Una crónica silente, supongo.
De manera que durante el insomnio, quise escribir sobre el miedo. Miedo a lo que puede ocurrir en el futuro, miedo a ser incapaz de afrontar lo que sea que nos espere en los difíciles dos años siguientes a esta emergencia imprevisible. Por supuesto, miedo a enfermar, miedo a morir. Miedo, miedo y miedo. Dejo de escribir por un momento. El silencio es cada vez más pesado. Me imagino este silencio como un lenguaje, delicado, exquisito, extendiéndose en todas direcciones a partir de mi. Uno de mis vecinos habla en voz alta y en medio del silencio de la madrugada, su voz retumba en todas partes. “¿Habrá que trabajar hoy?”, se pregunta en voz alta. Alguien le contesta en un murmullo. La risa triste. “Sí, ¿para qué? Pero hay que ir”, prosigue. Después, vuelve el silencio con el sabor añil de las madrugadas heladas o el aroma limpio de la noche que sigue desgranando en minutos lentos, trabajosos. ¿Aún son las cinco? Abro las ventanas, tomo una bocanada de aire oloroso a noche, a simplicidad. Y pienso que quizás el miedo es como el monstruo que cada niño imagina en la oscuridad: está en tu mente, al acecho, pero al final, puedes vencerle. Más o menos. De modo que vuelvo a la cama, me cubro con las sábanas. Abro los ojos, miro con cierta angustia los trozos de luz que forman pequeñas formas extraordinarias en su sencillez en mi pared. Y continuo sin sentir sueño.

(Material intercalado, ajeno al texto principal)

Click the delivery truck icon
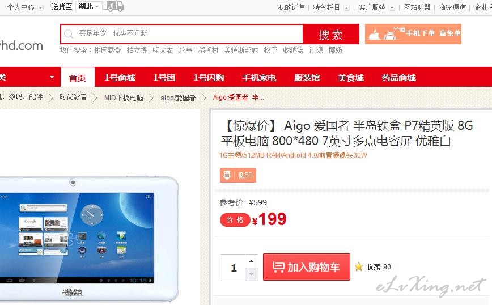pos(113,6)
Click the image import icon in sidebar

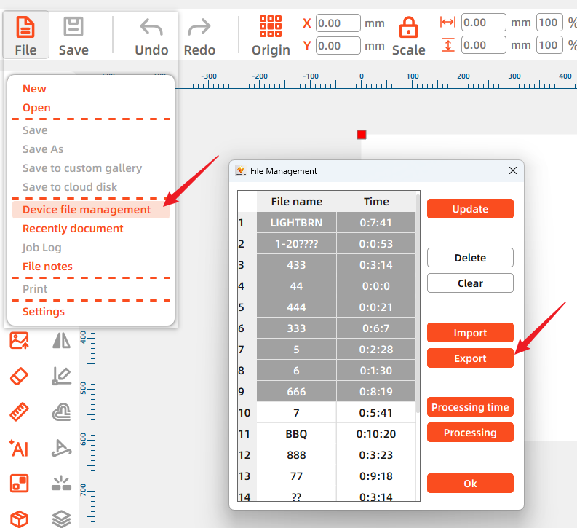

A veces creo que vivimos una época peligrosa por una razón sencilla: Nos habituamos al miedo. Se convirtió en algo común, en moneda de cambio. El miedo, como parte de todo lo que hacemos y somos. Miro por la ventana la primera franja de luz del día: carmesí, dorada y añil. De nuevo una sobreviviente, pienso. Otra vez, en plena batalla contra un silencio mental casi insoportable.